- Mariusza Trynkiewcza (52 l.) za kratkami ktoś regularnie odwiedzał, dostawał też paczki. Zawsze miał zapas papierosów, gazety. Na pewno nie dostawał ich od matki, do której miał pretensje - wspomina współwięzień bestii.
Andrzej K. (53 l.) z Warszawy, który w 1988 roku siedział przez jakiś czas z Mariuszem Trynkiewiczem w jednej celi, uważa, że morderca dzieci mógł mieć wspólnika.
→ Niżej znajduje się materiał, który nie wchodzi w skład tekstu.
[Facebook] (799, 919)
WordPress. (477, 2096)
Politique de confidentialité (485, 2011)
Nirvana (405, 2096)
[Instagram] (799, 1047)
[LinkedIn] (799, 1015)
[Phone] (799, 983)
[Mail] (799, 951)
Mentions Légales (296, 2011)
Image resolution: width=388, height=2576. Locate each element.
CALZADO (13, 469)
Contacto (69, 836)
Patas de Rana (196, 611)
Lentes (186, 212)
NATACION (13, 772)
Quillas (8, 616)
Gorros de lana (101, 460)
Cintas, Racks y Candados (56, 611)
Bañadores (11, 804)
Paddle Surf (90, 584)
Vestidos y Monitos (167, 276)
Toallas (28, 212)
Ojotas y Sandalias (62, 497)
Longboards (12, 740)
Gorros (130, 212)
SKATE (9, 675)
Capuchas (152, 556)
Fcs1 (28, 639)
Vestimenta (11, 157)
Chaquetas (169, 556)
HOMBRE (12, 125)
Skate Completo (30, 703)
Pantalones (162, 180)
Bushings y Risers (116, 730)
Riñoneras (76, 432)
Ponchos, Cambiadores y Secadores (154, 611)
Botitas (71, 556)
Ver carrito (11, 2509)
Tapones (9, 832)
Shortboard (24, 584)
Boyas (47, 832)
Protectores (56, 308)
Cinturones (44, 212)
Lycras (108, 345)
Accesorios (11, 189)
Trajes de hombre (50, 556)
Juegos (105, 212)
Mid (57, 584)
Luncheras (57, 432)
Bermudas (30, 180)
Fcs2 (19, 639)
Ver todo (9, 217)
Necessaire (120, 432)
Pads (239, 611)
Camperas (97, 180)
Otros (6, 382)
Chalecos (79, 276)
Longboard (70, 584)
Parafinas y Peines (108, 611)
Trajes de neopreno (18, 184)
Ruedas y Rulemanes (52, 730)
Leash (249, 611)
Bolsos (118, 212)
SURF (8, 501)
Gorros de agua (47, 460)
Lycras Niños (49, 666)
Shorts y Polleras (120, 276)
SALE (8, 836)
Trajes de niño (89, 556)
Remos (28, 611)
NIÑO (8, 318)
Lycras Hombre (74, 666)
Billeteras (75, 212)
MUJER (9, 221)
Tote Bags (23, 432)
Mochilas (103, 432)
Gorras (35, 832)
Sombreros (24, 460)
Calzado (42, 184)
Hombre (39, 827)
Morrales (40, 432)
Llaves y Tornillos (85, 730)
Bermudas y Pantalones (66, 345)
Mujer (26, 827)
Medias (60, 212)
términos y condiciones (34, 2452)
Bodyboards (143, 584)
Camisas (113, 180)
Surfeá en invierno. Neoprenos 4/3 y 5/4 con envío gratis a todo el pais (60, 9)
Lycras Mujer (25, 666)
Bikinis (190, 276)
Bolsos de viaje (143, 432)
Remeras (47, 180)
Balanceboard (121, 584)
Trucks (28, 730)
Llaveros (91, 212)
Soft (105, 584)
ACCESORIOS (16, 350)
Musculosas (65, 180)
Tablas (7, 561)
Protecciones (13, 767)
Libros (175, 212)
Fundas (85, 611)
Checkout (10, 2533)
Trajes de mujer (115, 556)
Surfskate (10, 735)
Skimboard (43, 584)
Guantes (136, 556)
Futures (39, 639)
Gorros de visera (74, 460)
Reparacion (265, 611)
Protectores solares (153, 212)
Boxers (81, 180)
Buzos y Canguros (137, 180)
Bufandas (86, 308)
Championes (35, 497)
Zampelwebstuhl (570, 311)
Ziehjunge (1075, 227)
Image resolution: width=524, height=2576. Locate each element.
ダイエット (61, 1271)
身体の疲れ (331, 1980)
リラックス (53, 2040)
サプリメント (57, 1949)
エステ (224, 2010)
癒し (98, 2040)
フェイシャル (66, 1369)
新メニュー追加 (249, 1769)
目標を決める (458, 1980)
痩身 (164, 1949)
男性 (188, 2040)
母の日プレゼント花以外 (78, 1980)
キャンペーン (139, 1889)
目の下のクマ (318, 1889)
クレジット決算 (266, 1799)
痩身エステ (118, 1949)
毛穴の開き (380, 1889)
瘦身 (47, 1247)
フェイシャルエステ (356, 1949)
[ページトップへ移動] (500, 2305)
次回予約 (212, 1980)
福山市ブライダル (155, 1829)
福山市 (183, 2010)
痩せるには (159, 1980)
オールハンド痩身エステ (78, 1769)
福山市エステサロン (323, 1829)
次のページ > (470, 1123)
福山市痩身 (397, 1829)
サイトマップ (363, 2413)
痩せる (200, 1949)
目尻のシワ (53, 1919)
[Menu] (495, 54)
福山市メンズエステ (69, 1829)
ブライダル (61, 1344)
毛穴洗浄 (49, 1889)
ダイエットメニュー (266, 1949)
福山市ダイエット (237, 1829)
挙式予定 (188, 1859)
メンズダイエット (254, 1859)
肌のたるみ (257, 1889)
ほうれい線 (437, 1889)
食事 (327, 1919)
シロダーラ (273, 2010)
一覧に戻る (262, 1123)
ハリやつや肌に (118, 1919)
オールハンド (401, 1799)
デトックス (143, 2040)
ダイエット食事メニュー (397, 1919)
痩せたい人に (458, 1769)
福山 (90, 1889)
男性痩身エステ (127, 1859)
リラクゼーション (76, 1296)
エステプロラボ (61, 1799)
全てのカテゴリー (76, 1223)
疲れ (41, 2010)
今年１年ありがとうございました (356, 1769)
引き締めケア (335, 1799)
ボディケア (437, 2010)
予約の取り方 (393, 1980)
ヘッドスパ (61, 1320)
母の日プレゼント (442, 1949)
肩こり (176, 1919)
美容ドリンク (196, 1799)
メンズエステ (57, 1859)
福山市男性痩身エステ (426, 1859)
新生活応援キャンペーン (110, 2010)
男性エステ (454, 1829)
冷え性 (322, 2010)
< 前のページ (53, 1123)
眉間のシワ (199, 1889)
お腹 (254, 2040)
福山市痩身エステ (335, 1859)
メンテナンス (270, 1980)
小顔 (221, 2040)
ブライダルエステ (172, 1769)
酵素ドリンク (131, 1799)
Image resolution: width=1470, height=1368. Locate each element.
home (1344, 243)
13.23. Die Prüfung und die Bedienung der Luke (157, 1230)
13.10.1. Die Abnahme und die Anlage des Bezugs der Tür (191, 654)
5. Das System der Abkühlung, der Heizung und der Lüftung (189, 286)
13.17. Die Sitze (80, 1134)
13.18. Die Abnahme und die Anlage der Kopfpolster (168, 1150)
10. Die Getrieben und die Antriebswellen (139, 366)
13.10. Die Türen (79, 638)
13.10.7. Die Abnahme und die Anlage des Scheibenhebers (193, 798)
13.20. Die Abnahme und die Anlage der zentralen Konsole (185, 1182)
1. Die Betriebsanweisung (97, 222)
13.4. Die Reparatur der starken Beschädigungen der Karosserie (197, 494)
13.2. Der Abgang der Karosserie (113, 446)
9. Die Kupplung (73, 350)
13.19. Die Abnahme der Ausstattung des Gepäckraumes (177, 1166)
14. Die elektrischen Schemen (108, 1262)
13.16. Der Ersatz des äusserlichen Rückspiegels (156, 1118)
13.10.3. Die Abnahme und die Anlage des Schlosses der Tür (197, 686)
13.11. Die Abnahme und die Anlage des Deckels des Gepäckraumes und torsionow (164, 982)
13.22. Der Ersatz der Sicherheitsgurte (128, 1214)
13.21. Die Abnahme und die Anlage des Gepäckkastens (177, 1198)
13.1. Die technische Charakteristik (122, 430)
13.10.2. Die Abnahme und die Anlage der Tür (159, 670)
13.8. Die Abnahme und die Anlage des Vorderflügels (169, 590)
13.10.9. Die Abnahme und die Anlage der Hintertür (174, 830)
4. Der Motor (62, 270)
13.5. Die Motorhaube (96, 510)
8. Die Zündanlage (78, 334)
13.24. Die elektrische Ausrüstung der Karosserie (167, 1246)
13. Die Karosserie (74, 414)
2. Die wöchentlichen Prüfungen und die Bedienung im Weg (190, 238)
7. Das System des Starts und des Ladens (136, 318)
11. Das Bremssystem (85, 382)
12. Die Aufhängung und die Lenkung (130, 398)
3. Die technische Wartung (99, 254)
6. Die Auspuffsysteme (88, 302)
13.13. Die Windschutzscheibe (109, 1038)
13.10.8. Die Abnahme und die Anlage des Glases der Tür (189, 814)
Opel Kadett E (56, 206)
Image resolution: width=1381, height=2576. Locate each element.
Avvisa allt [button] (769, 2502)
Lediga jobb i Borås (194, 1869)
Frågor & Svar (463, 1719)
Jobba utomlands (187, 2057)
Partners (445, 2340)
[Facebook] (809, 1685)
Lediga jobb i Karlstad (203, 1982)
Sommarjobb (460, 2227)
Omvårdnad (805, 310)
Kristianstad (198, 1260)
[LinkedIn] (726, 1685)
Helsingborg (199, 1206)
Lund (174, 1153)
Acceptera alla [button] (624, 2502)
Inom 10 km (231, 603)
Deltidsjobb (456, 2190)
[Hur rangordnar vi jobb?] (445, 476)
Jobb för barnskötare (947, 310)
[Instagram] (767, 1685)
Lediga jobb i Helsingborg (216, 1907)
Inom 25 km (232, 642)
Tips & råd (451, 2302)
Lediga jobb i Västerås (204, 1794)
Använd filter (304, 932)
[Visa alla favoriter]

- On całymi dniami i nocami palił papierosy, które w tamtych czasach bardzo ciężko było zdobyć. Z nikim się w więzieniu nie zadawał i prawie do nikogo nie odzywał, więc nikt mu fajek nie załatwiał. Zauważyłem, że regularnie dostaje paczki i ktoś go odwiedza. Z tych spotkań wracał zazwyczaj z papierosami i gazetami, ale zawsze jakieś artykuły były wycięte - opisuje "Super Expressowi" pan Andrzej. - To na pewno nie był prawnik ani matka, bo przecież nie miał z nią najlepszych relacji. Więc kto to mógł być? - zastanawia się po latach.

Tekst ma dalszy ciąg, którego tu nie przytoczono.